Purpose of the Study:

  • To investigate the effect of IFN-α on human beta cell physiology, specifically reactive oxygen species (ROS) production.
  • To identify molecular characteristics of beta cells susceptible to IFN-α-induced ROS.
  • To compare IFN-α response in beta cells from healthy donors versus T1D donors.

Main Methods:

  • Intravital microscopy utilizing a beta-cell-specific ROS biosensor (RIP1-GRX1-roGFP2) in transplanted human islets.
  • In vitro IFN-α treatment of human islets followed by analysis of superoxide production.
  • Flow sorting of IFN-α-treated human islets and subsequent RNA sequencing.
  • Comparison with existing single-cell RNA-Seq datasets from the Human Pancreas Analysis Program (HPAP).

Main Results:

  • A subset of human beta cells demonstrated acute ROS production in response to IFN-α.
  • Healthier donor islets exhibited a higher number of ROS-accumulating cells compared to others.
-- -- --
*Things to do*:
(a) In the study summary, swap "islets" for "islet samples" in the passage between "Purpose of the" and "subsequent RNA sequencing.", inclusive.
(b) In the study summary, which biosensor was used for intravital microscopy of the transplanted human islets?
(c) Write what comes next in the study summary on IFN-α and human beta cells, picking up after its final sentence.
The lines after this point have no connection to the study summary.
-- -- --
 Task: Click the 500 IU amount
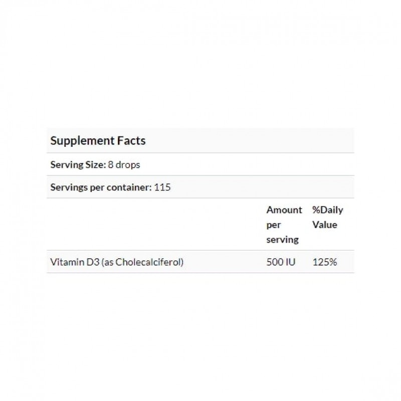point(281,262)
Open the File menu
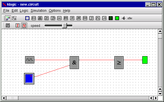 (6, 11)
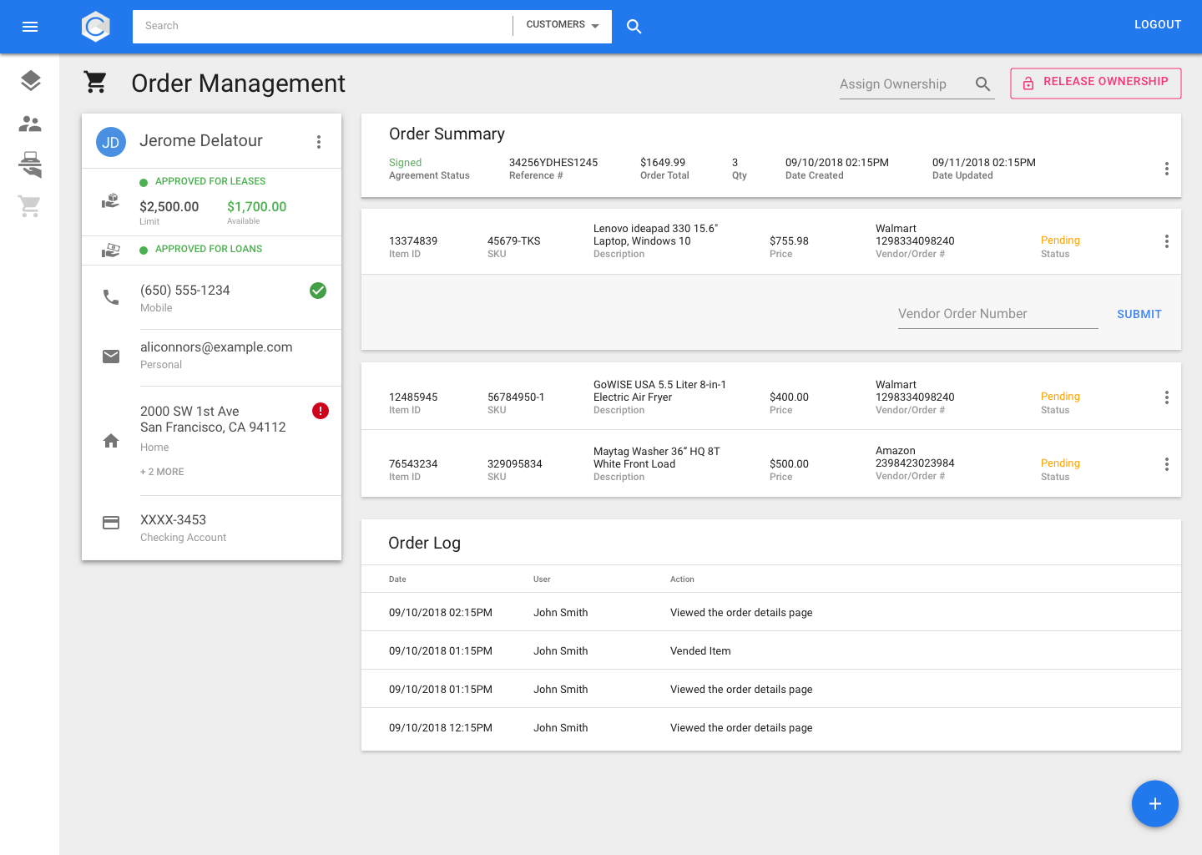Expand the '+ 2 MORE' addresses
Screen dimensions: 1202x855
click(162, 472)
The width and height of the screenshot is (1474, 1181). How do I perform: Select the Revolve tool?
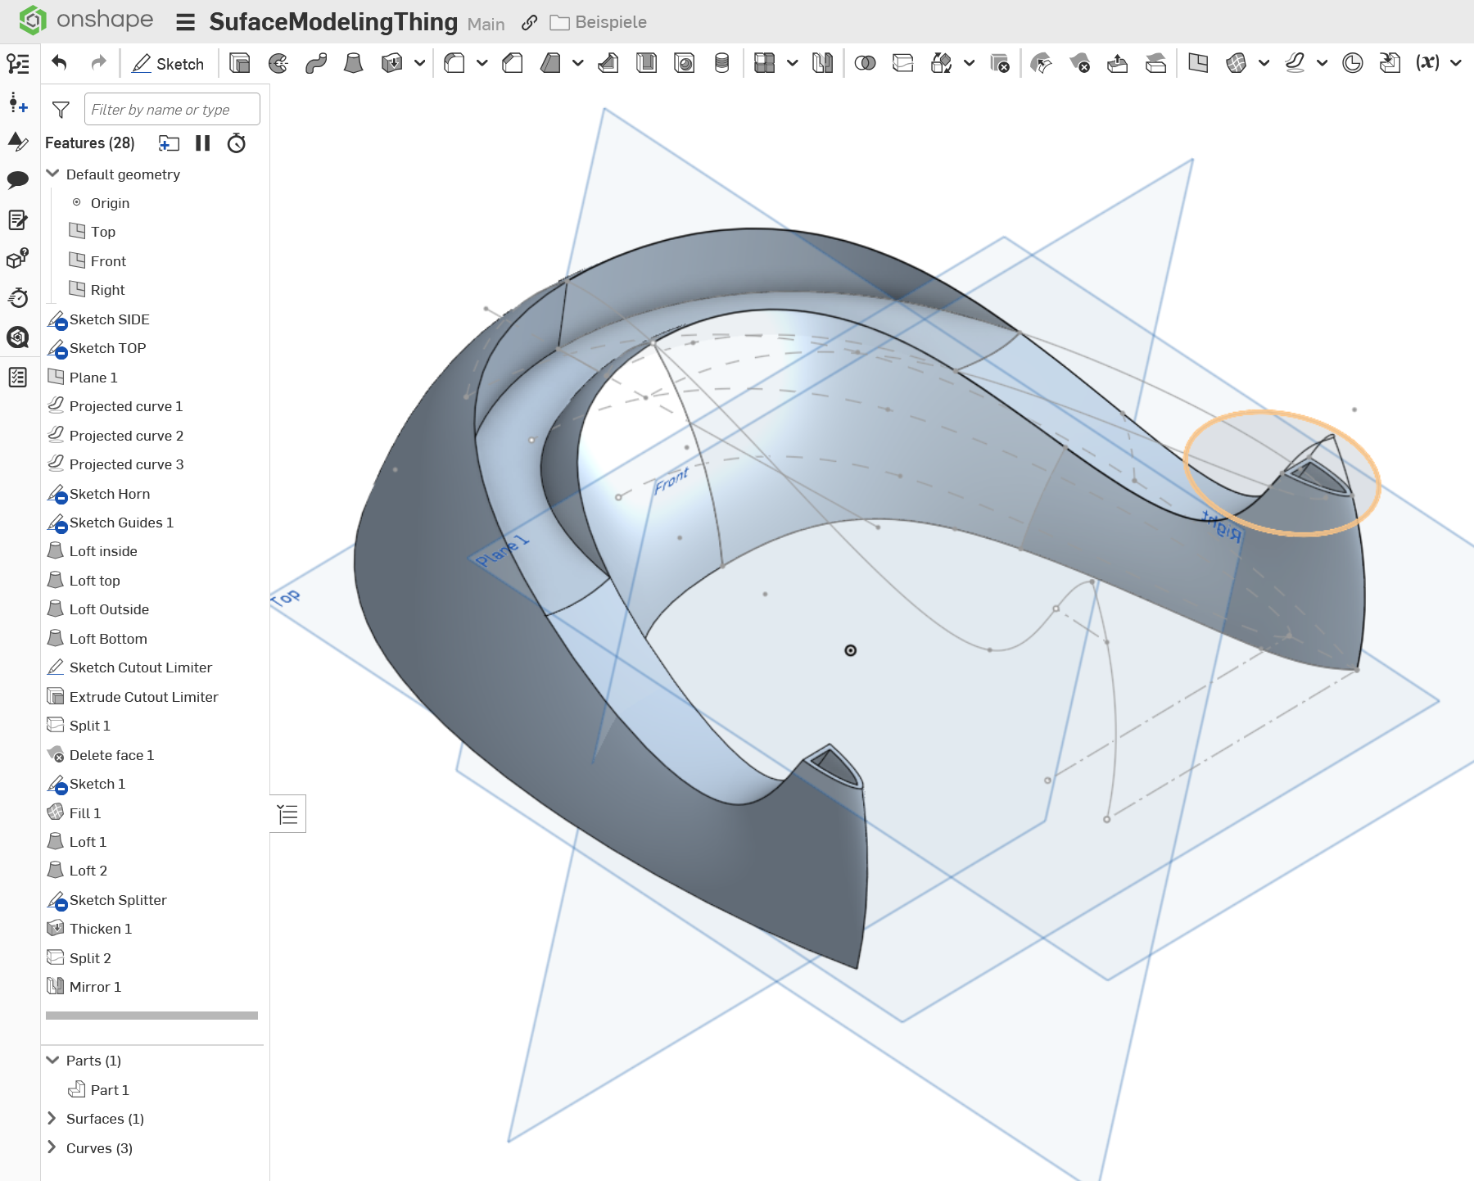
-- -- --
*Activity answers*:
(a)
Purpose of the Study:

  • To investigate the effect of IFN-α on human beta cell physiology, specifically reactive oxygen species (ROS) production.
  • To identify molecular characteristics of beta cells susceptible to IFN-α-induced ROS.
  • To compare IFN-α response in beta cells from healthy donors versus T1D donors.

Main Methods:

  • Intravital microscopy utilizing a beta-cell-specific ROS biosensor (RIP1-GRX1-roGFP2) in transplanted human islet samples.
  • In vitro IFN-α treatment of human islet samples followed by analysis of superoxide production.
  • Flow sorting of IFN-α-treated human islet samples and subsequent RNA sequencing.

(b) A beta-cell-specific ROS biosensor, RIP1-GRX1-roGFP2.

(c)
  • In vitro IFN-α stimulation led to heterogeneous mitochondrial superoxide production in human islets.
  • RNA sequencing revealed enrichment of inflammatory and immune response genes in ROS-producing cells.
  • Upregulated genes in ROS-producing cells were more prevalent in control beta cells than in T1D beta cells.

Conclusions:

  • IFN-α stimulates mitochondrial ROS production in healthy human beta cells.
  • This IFN-α-induced ROS production may indicate a more effective antiviral response in healthy beta cells.
  • The findings suggest a potential difference in beta cell response to viral triggers between healthy individuals and T1D patients.